What you will do: Nothing but an exact copy is wanted: the line with "2007 (30, 2012)" and each line after it in the data below, last line included.

(Raw data begins)

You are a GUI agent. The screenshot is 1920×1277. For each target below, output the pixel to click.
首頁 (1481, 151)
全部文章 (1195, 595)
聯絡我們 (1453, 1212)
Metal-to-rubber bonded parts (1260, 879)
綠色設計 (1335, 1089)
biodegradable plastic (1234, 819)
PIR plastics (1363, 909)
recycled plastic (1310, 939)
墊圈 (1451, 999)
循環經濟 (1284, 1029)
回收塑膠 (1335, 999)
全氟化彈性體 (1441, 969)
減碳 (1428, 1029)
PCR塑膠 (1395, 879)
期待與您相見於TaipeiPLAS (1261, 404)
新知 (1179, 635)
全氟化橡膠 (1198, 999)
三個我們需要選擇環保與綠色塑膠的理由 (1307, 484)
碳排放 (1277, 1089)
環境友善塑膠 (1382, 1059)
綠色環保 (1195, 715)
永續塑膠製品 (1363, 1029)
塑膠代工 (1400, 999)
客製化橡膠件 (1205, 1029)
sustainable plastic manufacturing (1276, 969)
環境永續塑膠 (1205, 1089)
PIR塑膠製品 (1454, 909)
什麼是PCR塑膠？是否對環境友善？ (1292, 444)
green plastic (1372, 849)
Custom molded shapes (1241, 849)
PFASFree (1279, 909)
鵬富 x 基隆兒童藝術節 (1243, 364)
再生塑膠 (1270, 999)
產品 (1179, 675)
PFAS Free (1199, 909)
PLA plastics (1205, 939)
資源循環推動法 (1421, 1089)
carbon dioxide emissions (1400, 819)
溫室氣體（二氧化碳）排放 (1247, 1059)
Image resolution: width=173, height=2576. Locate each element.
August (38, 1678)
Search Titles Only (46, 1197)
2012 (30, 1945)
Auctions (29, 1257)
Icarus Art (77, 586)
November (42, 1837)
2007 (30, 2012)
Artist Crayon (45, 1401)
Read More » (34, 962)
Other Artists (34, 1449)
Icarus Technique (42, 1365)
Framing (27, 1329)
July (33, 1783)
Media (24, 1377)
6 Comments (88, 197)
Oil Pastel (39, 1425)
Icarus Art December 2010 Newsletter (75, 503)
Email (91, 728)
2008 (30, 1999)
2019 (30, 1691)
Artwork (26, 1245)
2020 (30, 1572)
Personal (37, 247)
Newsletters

(Raw data ends)

Solution:
2007 (30, 2012)
Artist Crayon (45, 1401)
Read More » (34, 962)
Other Artists (34, 1449)
Icarus Technique (42, 1365)
Framing (27, 1329)
July (33, 1783)
Media (24, 1377)
6 Comments (88, 197)
Oil Pastel (39, 1425)
Icarus Art December 2010 Newsletter (75, 503)
Email (91, 728)
2008 (30, 1999)
2019 (30, 1691)
Artwork (26, 1245)
2020 (30, 1572)
Personal (37, 247)
Newsletters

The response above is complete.